Your output should consist solely of the lines from the one holding "How do I perform: Open" to the end of the records below, inclusive, reproduced exactly and free of pictures.

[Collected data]
##########
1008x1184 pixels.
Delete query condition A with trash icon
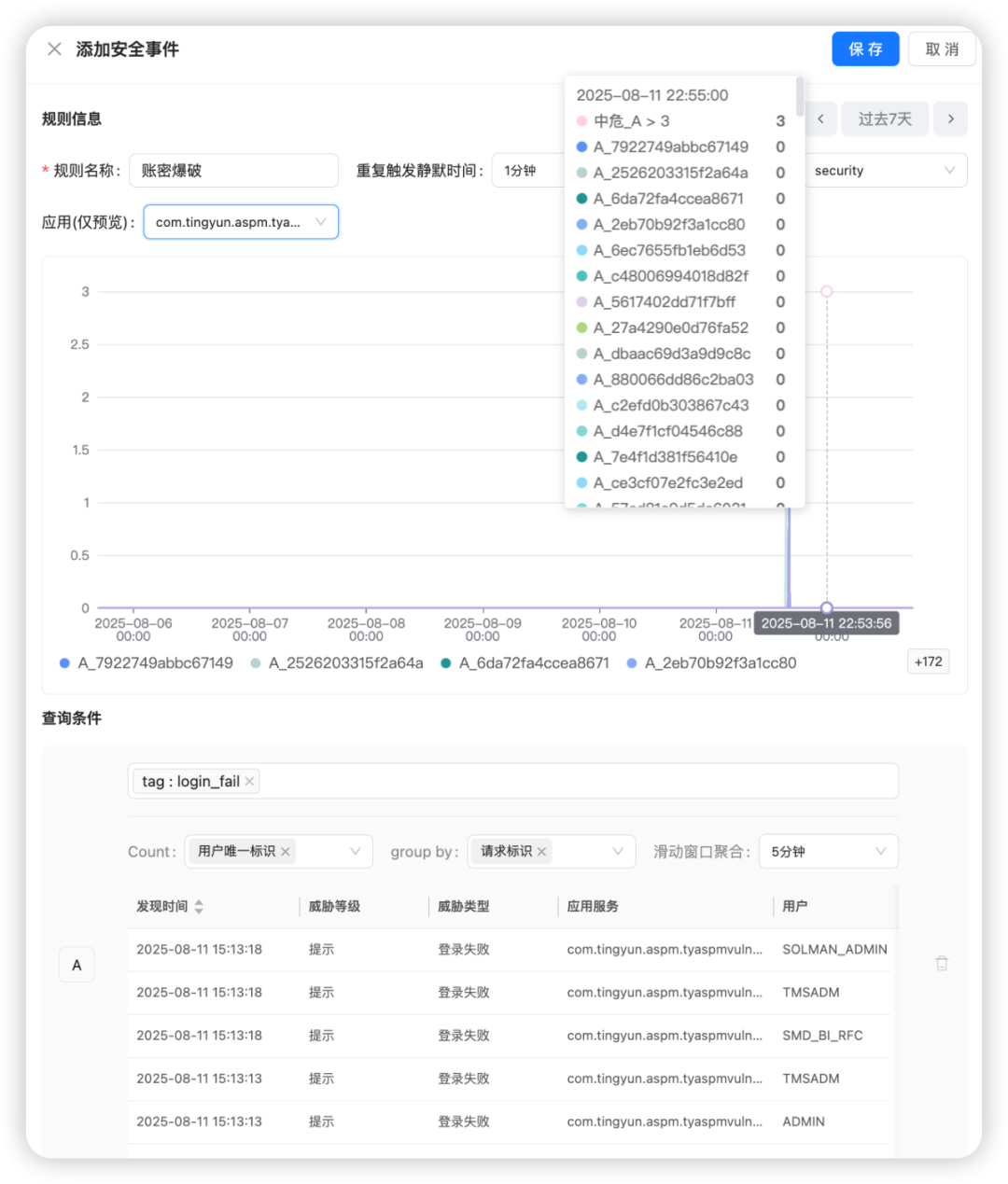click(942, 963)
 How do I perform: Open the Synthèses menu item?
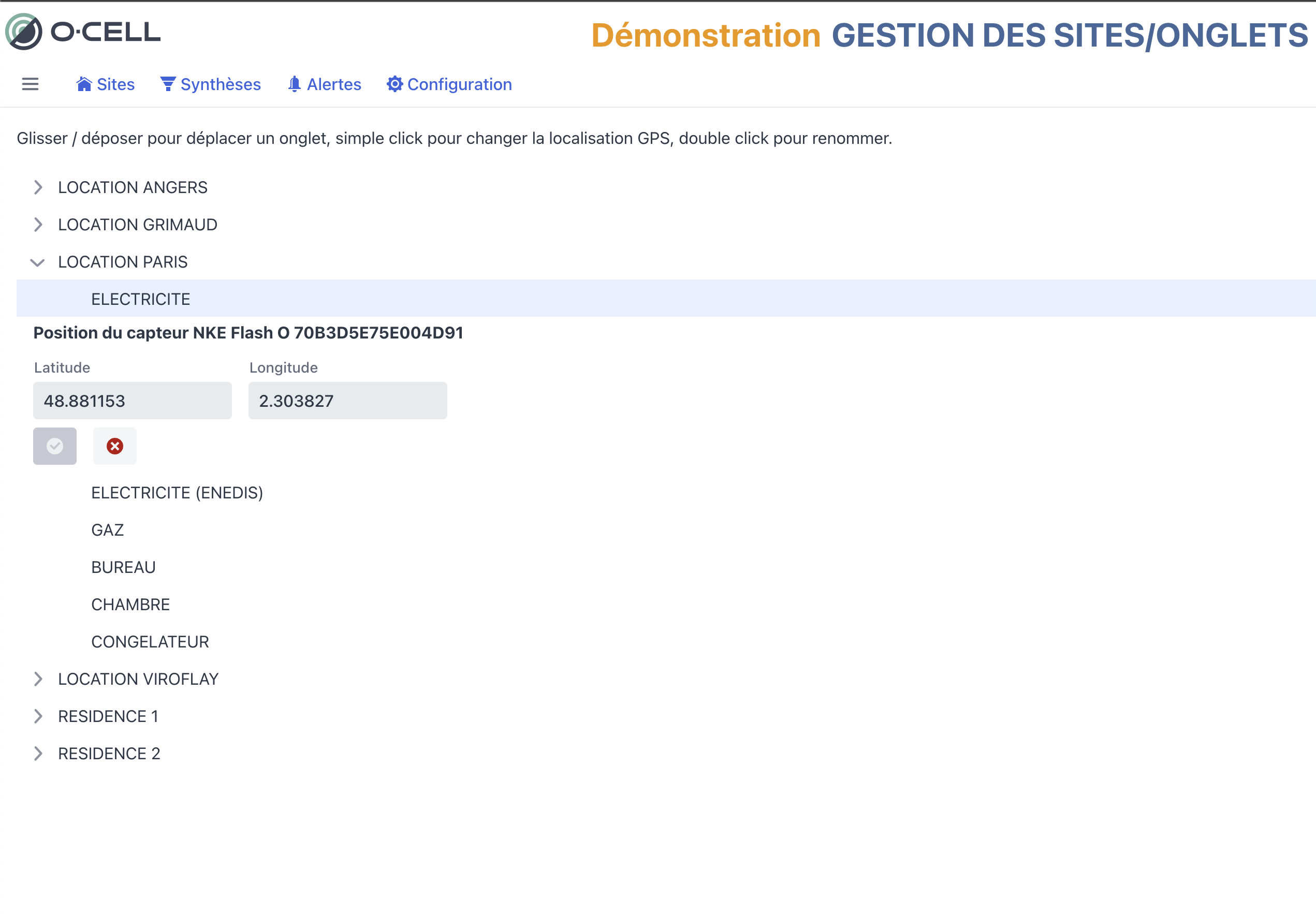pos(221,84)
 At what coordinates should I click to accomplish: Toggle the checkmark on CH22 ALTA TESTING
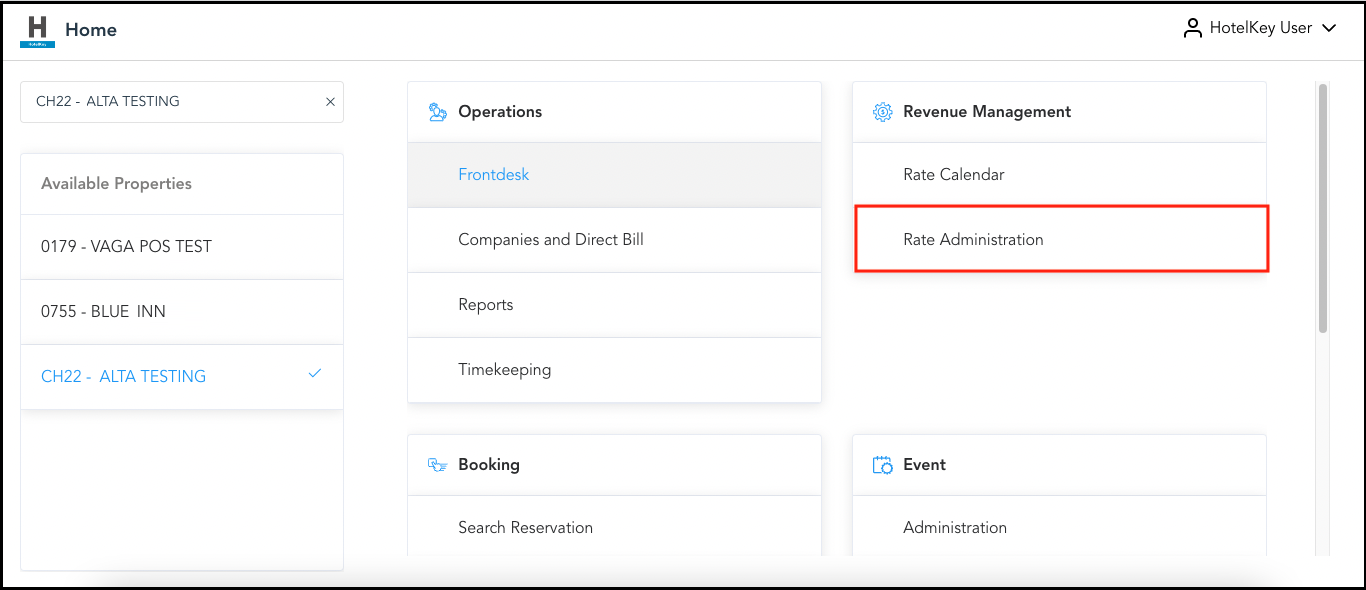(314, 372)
##########
ANSWER SPACE:
 How do I perform: Open the Synthèses menu item?
pos(221,84)
 At what coordinates should I click to accomplish: Toggle the checkmark on CH22 ALTA TESTING
(314, 372)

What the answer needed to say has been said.